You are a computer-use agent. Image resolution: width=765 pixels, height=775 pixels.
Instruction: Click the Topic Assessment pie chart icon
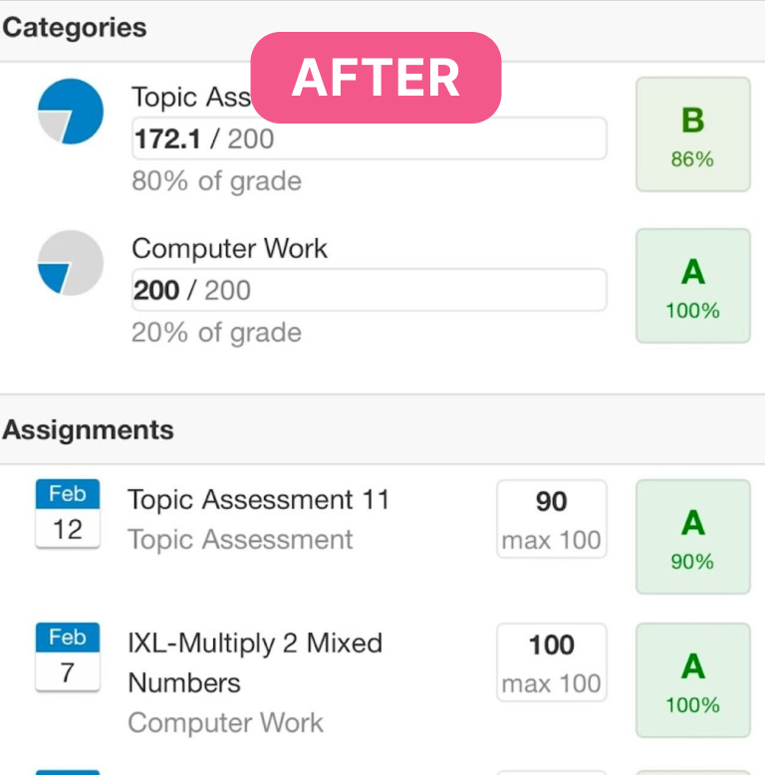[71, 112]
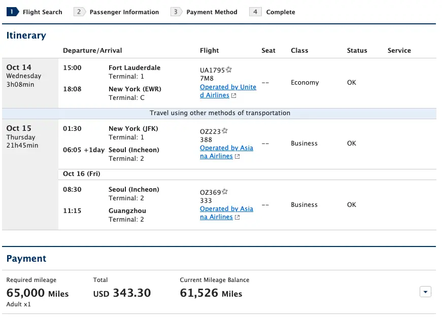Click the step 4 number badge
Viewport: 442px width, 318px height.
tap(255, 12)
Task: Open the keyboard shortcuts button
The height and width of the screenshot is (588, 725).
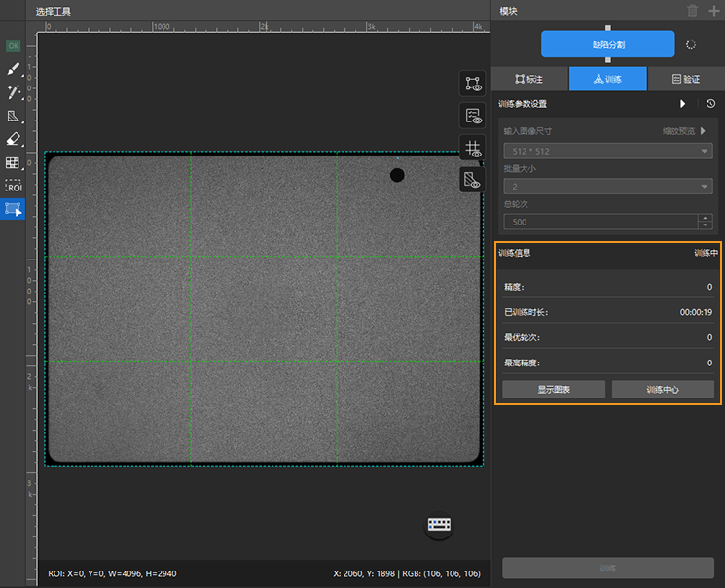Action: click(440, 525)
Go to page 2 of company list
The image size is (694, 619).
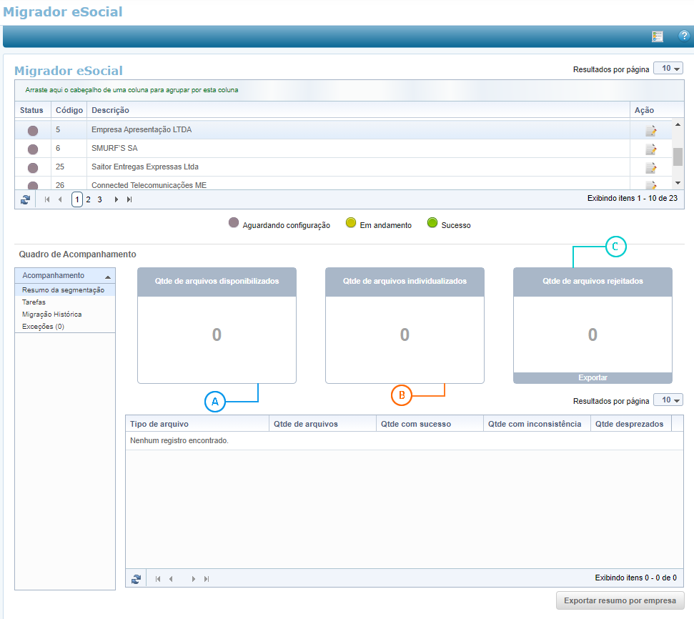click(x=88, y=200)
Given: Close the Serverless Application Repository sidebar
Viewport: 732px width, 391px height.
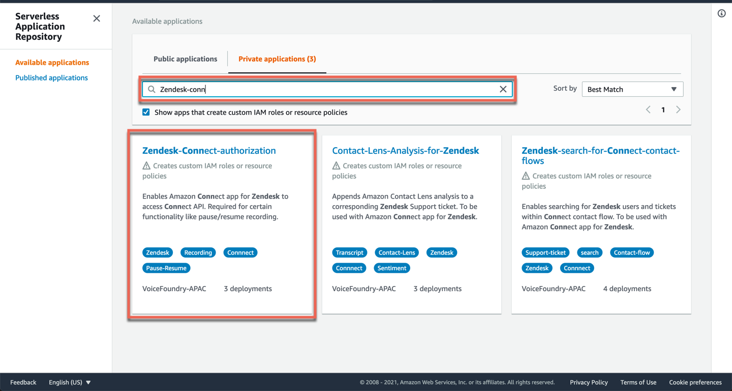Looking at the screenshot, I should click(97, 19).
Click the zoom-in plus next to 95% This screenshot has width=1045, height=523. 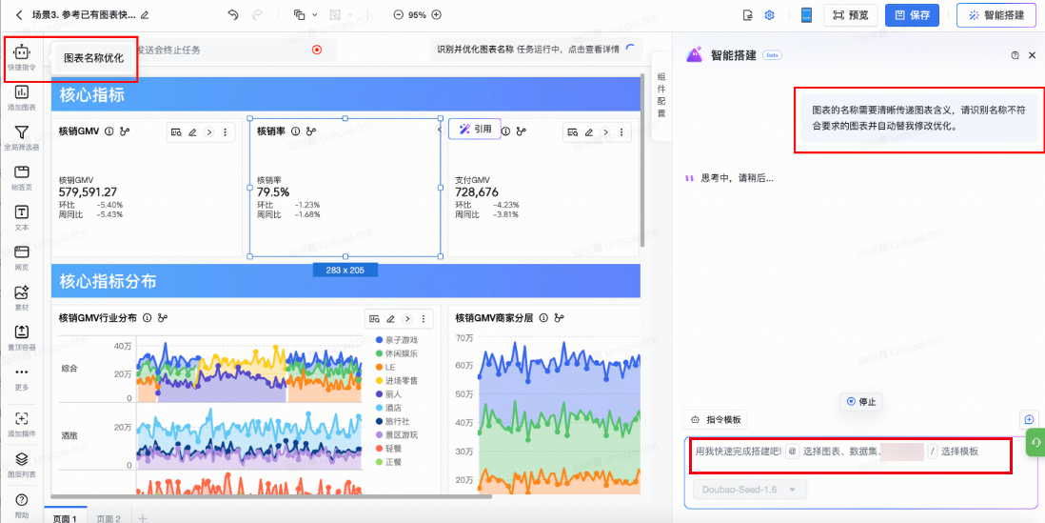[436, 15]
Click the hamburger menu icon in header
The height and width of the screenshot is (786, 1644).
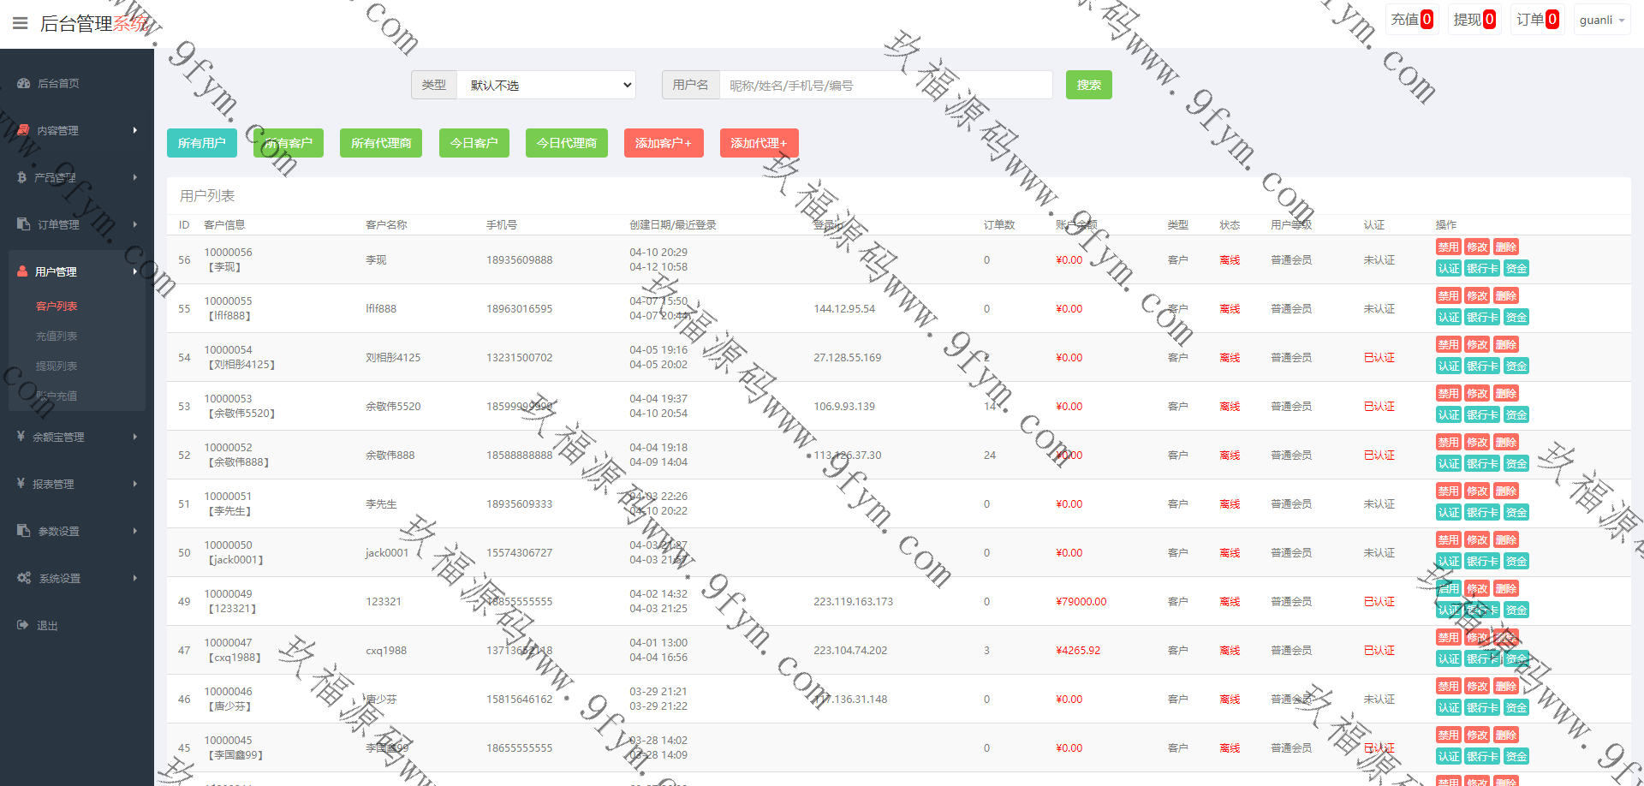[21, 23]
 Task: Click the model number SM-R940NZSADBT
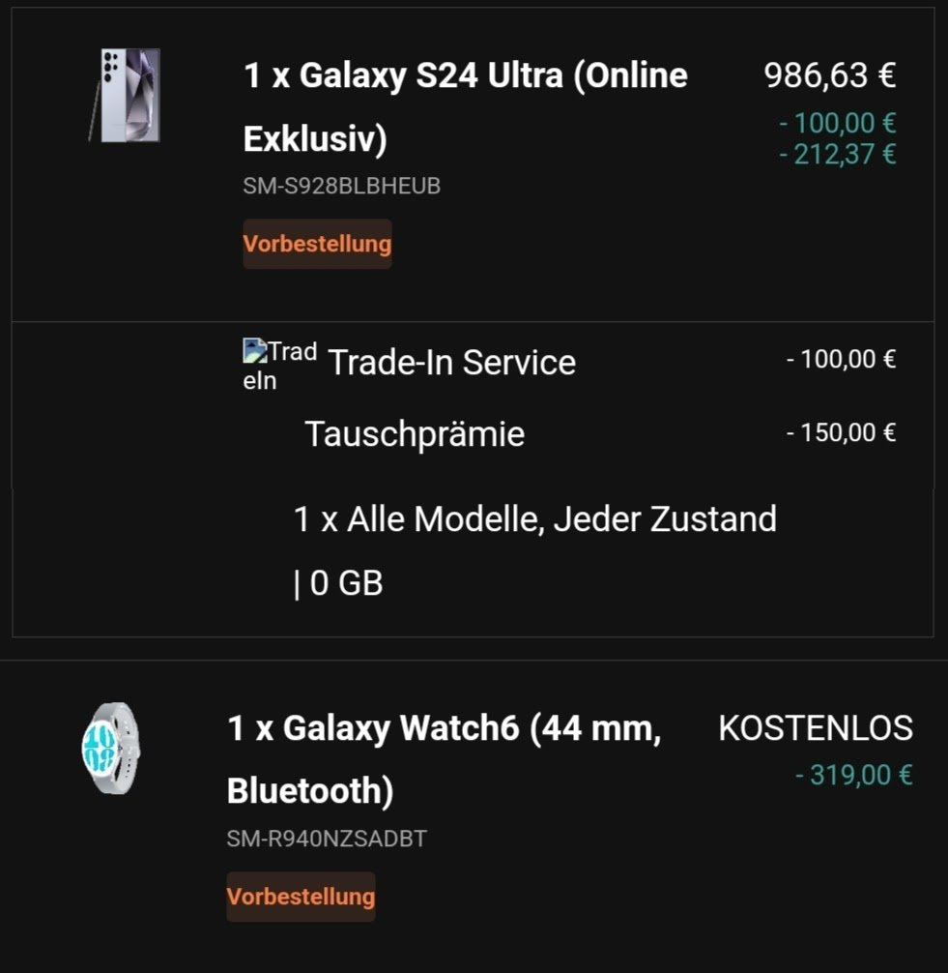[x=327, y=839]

## DIRECTIONS FOR THIS TASK
Please give again only the lines from the one containing "Click the hamburger menu icon in header" through the last line of the entries above, exactly as they stand and without pictures.

## EXERCISE SOLUTION
Click the hamburger menu icon in header
The height and width of the screenshot is (786, 1644).
[21, 23]
 Task: Click the model number SM-R940NZSADBT
[x=327, y=839]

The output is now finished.